Entre os principais impactos ambientais do estado estão o desmatamento, a erosão dos solos, o assoreamento de rios, a poluição hídrica, a ocupação inadequada de encostas e planícies urbanas e a pressão sobre manguezais e remanescentes florestais. Esses problemas mostram como a ação humana modifica intensamente os sistemas naturais pernambucanos.
População, urbanização e economia do espaço pernambucano
A população pernambucana distribui-se de forma desigual, com forte concentração no litoral e especialmente na Região Metropolitana do Recife. Essa concentração resulta da herança histórica da ocupação colonial, da centralidade administrativa e econômica da capital e da maior oferta de serviços, comércio, indústria e transportes.

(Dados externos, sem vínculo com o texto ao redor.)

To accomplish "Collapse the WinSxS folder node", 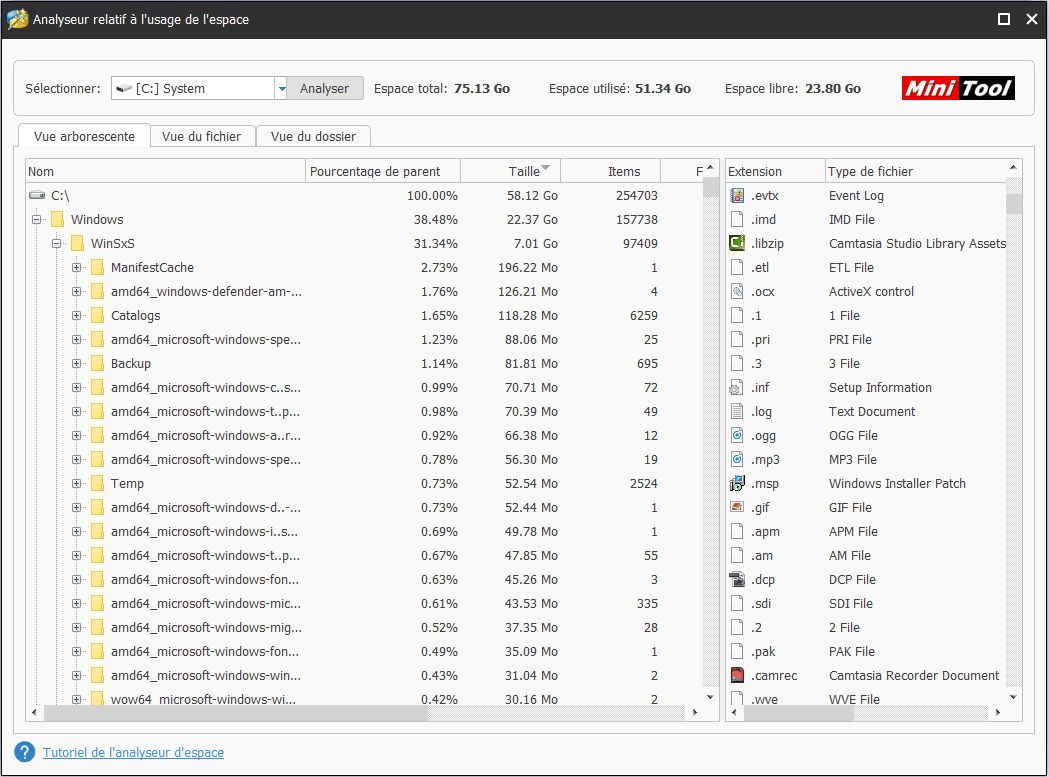I will pos(57,243).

No interior, cidades como Caruaru, Petrolina, Garanhuns, Serra Talhada e Arcoverde desempenham funções regionais importantes. Caruaru destaca-se no Agreste como polo comercial e de confecções, enquanto Petrolina se sobressai pela agricultura irrigada e pela integração com o vale do São Francisco. Assim, o espaço pernambucano não é homogêneo, mas organizado por diferentes centros urbanos.
A economia estadual articula atividades tradicionais e modernas. No litoral e na Zona da Mata, a cana-de-açúcar teve peso histórico marcante; no Agreste, comércio, serviços e indústria leve ganham relevância; no Sertão, a pecuária e, em áreas irrigadas, a fruticultura moderna assumem grande importância. Esse quadro revela uma geografia econômica diversificada, mas ainda marcada por desigualdades regionais e socioespaciais.
Perguntas frequentes
Quais são as principais regiões geográficas de Pernambuco?
As divisões mais cobradas são Zona da Mata, Agreste e Sertão. Elas se diferenciam principalmente pelo clima, pela vegetação, pelo relevo, pela densidade populacional e pelas atividades econômicas.
Por que o Sertão pernambucano é mais seco que o litoral?
Porque a umidade vinda do oceano perde força ao avançar para o interior, em parte devido à influência do relevo, especialmente do Planalto da Borborema. Isso reduz as chuvas e favorece o clima semiárido no Sertão.
Qual é a importância do rio São Francisco para Pernambuco?
O São Francisco é fundamental para abastecimento, irrigação, geração de energia e organização econômica do oeste pernambucano. Ele sustenta áreas agrícolas modernas, como a fruticultura irrigada em Petrolina.
Qual vegetação predomina em Pernambuco?
Não há uma única vegetação em todo o estado. Originalmente, predominavam Mata Atlântica no litoral e Zona da Mata, formações de transição no Agreste e Caatinga no Sertão.